We publish an unofficial translation of the article of the Front to Defend the Struggles of the People in Ecuador published on their webpage.

“The minga [Translator’s note: reproductive work in the communitarian societies] is the way… we are going to provide the cement and the materials and this work will not exceed 10,000 dollars thanks to your efforts, thanks to the minga we are going to carry out this project… with the labor that you will contribute” Lourdes Tibán.

What the employer does not say is that this labor is not paid, it is free. Protected by the need for the prefecture [Translator’s note: Ecuadorian’s land division by the State] to carry out works for the communities, the masses attend, handing over their workforce without salary in return. The State, through the prefecture, takes over the labor force of the commoners, and that, here, or anywhere, is called feudal production relations.

Lourdes Tibán, leader of Pachakutik and a “powerful” woman in the indigenous movement, is known for her constant statements typical of an opportunist who has known how to “sell” her condition as a woman, as an indigenous person, and as “coming from the people” to position herself in the old State.

Eclectic, reformist, opportunist, and not only that, an indigenous leader who has openly made calls to vote for the most backwards sectors of the country, such as Lasso and now Noboa; Furthermore, that she, at her time, has betrayed the electoral voracity of those who think as her. This opportunist has high short-term dreams, she wants to be president. Without a doubt.

Now, as prefecture’s government of Cotopaxi, she has launched a campaign to promote the “minga” as an instrument or institution that calls for the participation of the masses in the work of the prefecture and “lower” the costs of the works. Said participation is “providing the labor”, while the prefecture provides the machines and material, whether to build roads, highways, bridges, etc.

The Tibán’s proposal implicitly carries the evolution of semi-feudality to instances in which it takes advantage of the solidarity concept of the minga, which had a certain validity and effectiveness in communitarian society, never in a class society.

Tibán operates as a corporativizing agent who, with the institutionalism of the old State, manipulates indigenous and peasant organizations, making them believe that it is “everyone’s responsibility” to collaborate with the State.

The masses give the State long, hard days of work; in difficult conditions; sometimes, without the necessary tools, since the indigenous people and peasants have to bring their own, which are not even tools.

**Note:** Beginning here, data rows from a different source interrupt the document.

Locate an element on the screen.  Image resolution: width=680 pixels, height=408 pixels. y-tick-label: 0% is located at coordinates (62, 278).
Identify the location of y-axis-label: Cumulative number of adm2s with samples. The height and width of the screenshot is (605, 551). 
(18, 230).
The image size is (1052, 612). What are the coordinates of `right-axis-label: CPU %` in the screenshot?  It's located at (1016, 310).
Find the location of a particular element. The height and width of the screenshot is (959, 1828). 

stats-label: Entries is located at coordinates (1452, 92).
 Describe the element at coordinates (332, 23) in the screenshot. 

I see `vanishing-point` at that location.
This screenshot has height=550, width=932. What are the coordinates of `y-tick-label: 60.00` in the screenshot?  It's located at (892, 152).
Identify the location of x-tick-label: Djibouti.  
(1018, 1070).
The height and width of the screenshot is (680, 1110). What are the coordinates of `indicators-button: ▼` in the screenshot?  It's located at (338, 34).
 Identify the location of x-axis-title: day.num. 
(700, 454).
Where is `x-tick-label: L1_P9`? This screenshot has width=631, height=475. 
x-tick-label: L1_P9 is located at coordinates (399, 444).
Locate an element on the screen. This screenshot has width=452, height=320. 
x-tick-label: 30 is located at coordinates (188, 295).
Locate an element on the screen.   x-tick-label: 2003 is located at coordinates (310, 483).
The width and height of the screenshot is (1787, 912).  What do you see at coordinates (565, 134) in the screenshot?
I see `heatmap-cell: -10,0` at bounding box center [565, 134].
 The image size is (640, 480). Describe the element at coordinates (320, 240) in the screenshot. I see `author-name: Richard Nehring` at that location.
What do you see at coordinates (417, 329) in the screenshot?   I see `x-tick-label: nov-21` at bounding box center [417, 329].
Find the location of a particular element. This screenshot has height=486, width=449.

The minga can cover anything; In exchange?: the work, a soda and a couple of loaves of bread for each indigenous or peasant who contributes with his labor force.

We would like to see Tibán demand that the big landlords and mining companies in the province put in the work to carry out certain works by the State; Sure, they send her to hell.

The minga, currently, functions within the framework of solidarity between peasants and indigenous people. In no way can this solidarity institution be generalized to the roles that the State is supposed to fulfill in relation to the works it must carry out in favor of citizens, particularly the masses.

What Tiban does is feudal, but she doesn’t understand it, surely, he doesn’t know it. Definitely, Pachakutik, today in the hands of another voter, are a denial of the indigenous movement, its life, its organization, but, above all, of its transformative role of society.

Oh, and there will be those who continue to maintain that Ecuador is a capitalist country. There is no worse blind person than someone who doesn’t want to see!